Die Allegorie hebt den Nachdenkenden auf eine andere Bedeutungsebene und versorgt den Entwerfer mit einem Mittel, das weit über die pragmatische Repräsentation hinausgeht. Somit sind es Symbole als Durchdringung von Geist und Vorstellung, die durch Mysterien, Tiefe und unerschöpfliche Interpretation charakterisiert werden. Um etwas Abstraktes auszudrücken und zu visualisieren benützen wir transzendentale oder geistige Symbole und Allegorien. Es ist ein fundamentaler Prozess der Konzeptualisierung einer unabhängigen diversen und daher unterschiedlichen Realität durch den Gebrauch von Vorstellungen, Imaginationen, Metaphern, Analogien, Modellen, Zeichen, Symbolen und Allegorien.
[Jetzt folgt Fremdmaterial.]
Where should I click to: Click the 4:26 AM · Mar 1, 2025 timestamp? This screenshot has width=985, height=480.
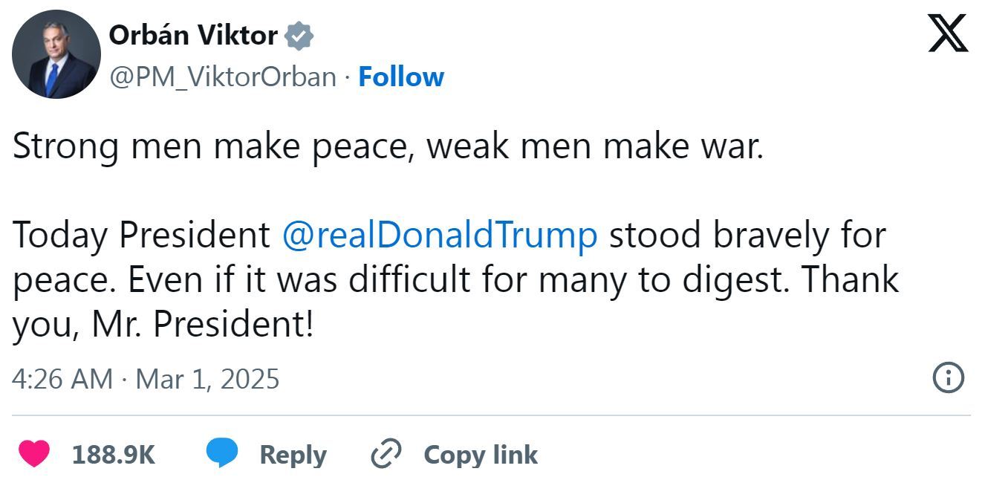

Während Ungers sich in seinem Text und im Buch »Morphologie« auf Analogien und Phänomene des Alltäglichen konzentriert und diese geschickt in den Kontext der Architektur setzt, formuliert er in seiner Schriftreihe »Die Thematisierung der Architektur« (1983), dass diese Analogie noch weiterführt. Er führt fort, dass Architektur ein Thema, eine Idee und einen Gedanken braucht, um ein beständiges Bauwerk zu sein. Der Entwurf trägt dazu bei, die Umwelt aus der pragmatischen Realität in die metaphysische Welt der Ideen zu transformieren, das heißt die Alltagswelt zu sensibilisieren und in Folge dessen aus der Trivialität herauszuheben. Damit wird deutlich, dass eine Architektur anzustreben ist, die einerseits gefühlsbefreit und dennoch poetisch ist. Kurz: Kalkül und Ordnung. Ungers grenzt sich von einer Architektur ab, die ihr Thema nicht aus sich selbst bezieht. Diese sei wie ein Bild, das sich darauf beschränkt, fotografisches Abbild zu sein.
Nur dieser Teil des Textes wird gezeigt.